Le projet de Sainte-Croix fait justement figure de vétéran, lui qui a été lancé voilà vingt ans. Les opposants ont désormais jusqu’au 10 décembre pour déposer leurs recours – le groupement local entend agir, les ONG écologistes et de protection du paysage se laissent le temps de la réflexion – auprès du Tribunal fédéral. Si la décision de ce dernier confirme le choix de l’institution cantonale, les six machines seront construites en un ou deux ans.
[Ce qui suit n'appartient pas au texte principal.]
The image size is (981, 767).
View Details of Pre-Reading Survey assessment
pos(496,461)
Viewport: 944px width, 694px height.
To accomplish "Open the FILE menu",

Et elles ouvriront une voie royale à l’éolien suisse.

Texte(s): Clément Grandjean
Photo(s): Clément Grandjean

Questions à...

Fabien Lüthi, porte-parole de l’Office fédéral de l’énergie (OFEN)

Le Tribunal cantonal vaudois vient de se prononcer en faveur du parc éolien de Sainte-Croix. Cette décision est-elle le signe d’une volonté nationale d’encourager les projets éoliens?
Nous ne demandons pas de traitement privilégié pour les projets d’énergie éolienne. Les effets d’un parc éolien – positifs comme négatifs – doivent être évalués de manière neutre et pesés les uns par rapport aux autres. C’est exactement ce qu’a fait le Tribunal cantonal vaudois.

Ce verdict va-t-il faire jurisprudence?
La protection des oiseaux, le bruit ou la protection du paysage sont souvent cités comme motifs d’opposition aux projets éoliens. On peut s’attendre à ce qu’une pratique judiciaire sur ces questions, encore peu connues en Suisse, s’installe progressivement. Une position claire des tribunaux contribuera certainement à accélérer les procédures d’autorisation.

Comment l’OFEN s’engage-t-il pour promouvoir l’énergie éolienne?
L’OFEN informe le public sur les possibilités et les risques liés à l’utilisation de l’énergie éolienne, notamment avec une exposition itinérante qui fera halte en Romandie en 2019.

Pause migration

Si le Tribunal cantonal a validé le projet de Sainte-Croix, les recourants ont obtenu gain de cause sur un point: le permis de construire est assorti d’une condition qui force Romande Énergie à prendre des mesures limitant les risques pour les oiseaux migrateurs. «Ces mesures pourraient consister en la mise en place d’un ou deux radars de détection de flux migratoire des oiseaux, couplée au suivi d’un ornithologue mandaté par Romande Énergie», explique Florence Schmidt, responsable du projet. Lorsqu’un important vol est détecté, les éoliennes pourraient être mises à l’arrêt afin de limiter le risque de collisions.